Na Dnie Bałtyku Nie Ma UFO, Ale Starożytna świątynia Pogan - Alternatywny Widok

Na Dnie Bałtyku Nie Ma UFO, Ale Starożytna świątynia Pogan - Alternatywny Widok
Na Dnie Bałtyku Nie Ma UFO, Ale Starożytna świątynia Pogan - Alternatywny Widok

Wideo: Na Dnie Bałtyku Nie Ma UFO, Ale Starożytna świątynia Pogan - Alternatywny Widok

Wideo: Na Dnie Bałtyku Nie Ma UFO, Ale Starożytna świątynia Pogan - Alternatywny Widok
Wideo: Prawdziwe nagranie KOSMITÓW podczas tajnego spotkania 2024, Może
Anonim

Latem 2011 r. Grupa naukowców odkryła na dnie Bałtyku obiekt o regularnym półkulistym kształcie. Przez długi czas ufolodzy twierdzili, że jest to zatopione UFO, które zostało nazwane bałtyckim UFO lub bałtycką anomalią. Ale ostatnio naukowcy doszli do wniosku, że naukowcy odkryli zjawisko naturalne.

Przez długi czas dziwny obiekt znajdujący się na głębokości 87 metrów ekscytował społeczność ufologów.
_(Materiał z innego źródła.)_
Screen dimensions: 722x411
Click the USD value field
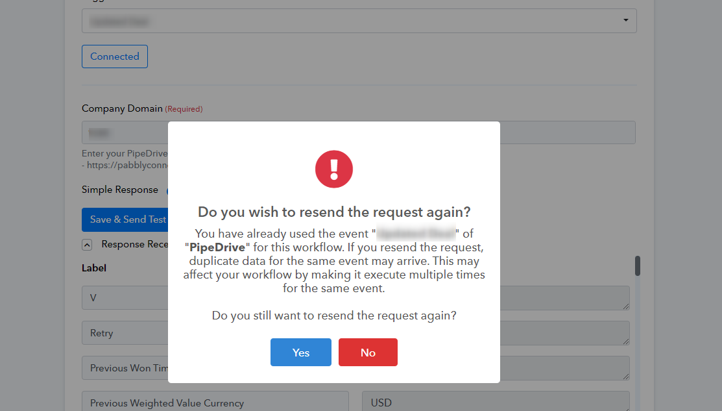tap(496, 401)
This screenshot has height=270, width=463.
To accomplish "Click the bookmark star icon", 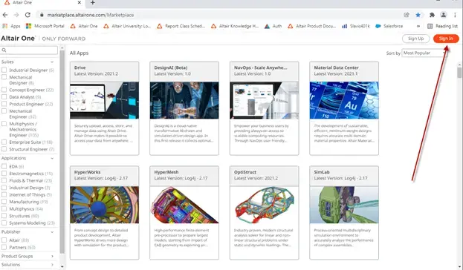I will (x=418, y=15).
Oceanografowie ze Szwecji przeprowadzili nawet ekspedycję naukową, której materiały jeszcze bardziej zaszczepiły nadzieję, że obiekt należy do cywilizacji pozaziemskiej.

Przeciwnicy obcej wersji argumentowali, że ludzkość zdobyła kolejny dowód na istnienie cywilizacji starożytnych Atlantydów. A półkula to nic innego jak kopuła pogańskiej świątyni, której historia sięga czternastu tysięcy lat

Ale wszystkie te wersje zostały niedawno obalone przez geologa z Uniwersytetu Sztokholmskiego Volkera Brucherta. Po zbadaniu próbek skał z anomalii bałtyckiej doszedł do prostego, ale rozsądnego wniosku. UFO to nic innego jak kawałek bazaltu przyniesiony przez lodowiec i wypolerowany przez morze.